Scruton is the author of the controversial 2009 book “Beauty,” which explored what makes an object beautiful, and host of the BBC Two television show “Why Beauty Matters.”

“I was sitting down to dinner with him last night, sitting with David Bowie on one side and Bono on the other. Mike and I, we were giggling like schoolboys,” Pearce said. “It’s a fantasy, the whole thing. It’s amazing.”

More than 350 people from around the world attended the conference, which included art demonstrations, panel discussions, off-site excursions to area museums and presentations ranging from the healing power of portrait sitting to self-portraits in age Facebook.

Speakers and participants included artists, scholars, collectors and curators from across the United States, Europe, Asia and the Middle East.

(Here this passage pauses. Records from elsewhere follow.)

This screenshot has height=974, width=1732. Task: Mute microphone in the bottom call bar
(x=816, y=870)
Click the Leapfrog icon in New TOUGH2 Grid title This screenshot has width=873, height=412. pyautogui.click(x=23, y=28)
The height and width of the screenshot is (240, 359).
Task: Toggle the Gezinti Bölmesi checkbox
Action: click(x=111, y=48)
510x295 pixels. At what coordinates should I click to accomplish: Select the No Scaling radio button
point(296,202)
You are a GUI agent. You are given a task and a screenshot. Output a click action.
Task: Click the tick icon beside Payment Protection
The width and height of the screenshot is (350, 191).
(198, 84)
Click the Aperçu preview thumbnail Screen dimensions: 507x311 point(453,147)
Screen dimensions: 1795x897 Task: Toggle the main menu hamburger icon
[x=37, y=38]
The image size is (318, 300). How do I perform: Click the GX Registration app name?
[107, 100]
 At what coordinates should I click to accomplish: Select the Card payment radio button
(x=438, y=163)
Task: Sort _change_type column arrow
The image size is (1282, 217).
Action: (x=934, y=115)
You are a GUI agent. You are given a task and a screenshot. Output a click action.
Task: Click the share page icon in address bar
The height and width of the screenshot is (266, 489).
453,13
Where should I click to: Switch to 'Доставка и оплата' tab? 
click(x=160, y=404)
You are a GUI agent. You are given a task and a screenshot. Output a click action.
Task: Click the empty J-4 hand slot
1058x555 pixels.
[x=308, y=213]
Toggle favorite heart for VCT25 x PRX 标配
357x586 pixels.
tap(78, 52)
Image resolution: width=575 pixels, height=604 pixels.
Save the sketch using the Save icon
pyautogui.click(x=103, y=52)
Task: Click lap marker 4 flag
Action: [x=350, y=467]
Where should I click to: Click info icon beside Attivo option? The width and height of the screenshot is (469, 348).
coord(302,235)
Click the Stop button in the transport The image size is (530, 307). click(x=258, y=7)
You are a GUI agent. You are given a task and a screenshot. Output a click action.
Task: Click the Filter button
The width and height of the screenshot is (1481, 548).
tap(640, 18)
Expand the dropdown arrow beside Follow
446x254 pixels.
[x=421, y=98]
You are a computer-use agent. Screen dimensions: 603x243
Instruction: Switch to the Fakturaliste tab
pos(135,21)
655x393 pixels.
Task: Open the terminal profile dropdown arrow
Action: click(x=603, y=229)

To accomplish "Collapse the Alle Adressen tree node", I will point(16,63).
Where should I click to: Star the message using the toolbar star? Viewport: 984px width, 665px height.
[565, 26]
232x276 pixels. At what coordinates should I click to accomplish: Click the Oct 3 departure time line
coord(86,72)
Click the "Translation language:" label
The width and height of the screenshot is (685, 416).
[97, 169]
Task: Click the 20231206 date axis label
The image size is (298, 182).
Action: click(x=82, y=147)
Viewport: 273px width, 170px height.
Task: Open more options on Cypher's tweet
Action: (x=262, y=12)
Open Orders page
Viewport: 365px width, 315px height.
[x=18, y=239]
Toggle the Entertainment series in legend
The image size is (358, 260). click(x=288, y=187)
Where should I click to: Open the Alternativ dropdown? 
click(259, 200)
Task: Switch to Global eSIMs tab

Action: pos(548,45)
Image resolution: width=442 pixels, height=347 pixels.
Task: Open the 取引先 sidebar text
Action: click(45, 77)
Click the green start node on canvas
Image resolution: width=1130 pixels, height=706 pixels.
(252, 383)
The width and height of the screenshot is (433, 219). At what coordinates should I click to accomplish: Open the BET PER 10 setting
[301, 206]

The event, sponsored by CLU, is in its second year and is the only international academic conference on representational art in the world, Pearce said. It began Sunday evening and ran through Wednesday.

“We realized that there was a profound lack of venue for academic discussion of what was happening in representational art, in spite of the fact that there was so much really excellent representational art being done,” Pearce said. “It’s a unique event. As an academic conference there’s nothing else like it.”

Representational art is painting, drawing or sculpture that seeks to show reality by portraying recognizable people, places and objects. That’s different from abstract art, for example, which either makes no reference to physical reality or presents it in a distorted or exaggerated way.

In addition to appearances by Scruton and Nerdrum, speakers at the event included celebrated author, painter and teacher Juliette Aristides, Swiss-based realist artist Alan Lawson and Peter Trippi, editor-in-chief of Fine Art Connoisseur, among many others.

Exhibits tied to the conference include Women by Women, a collection of drawings and paintings of women by women at CLU’s Kwan Fong Gallery that will run until April 12 and is open to the public.

As well as the prominent lineup of speakers and exhibitors, people attending the event said they were thrilled at the opportunity to interact with so many of their peers.

Cheryl Kline, owner of a fine art academy in Pacific Palisades and an exhibitor at the conference, called it inspirational.

“It’s almost like being in college or at an alumni get-together where there’s hundreds of people who all think the same way and you all share the same ideas,” she said. “The way the art world is today, it’s so abstract and pour-the-baby-out-with-the-bathwater. It’s really hard to find other artists, especially a huge group like this that think our way. It’s awesome.”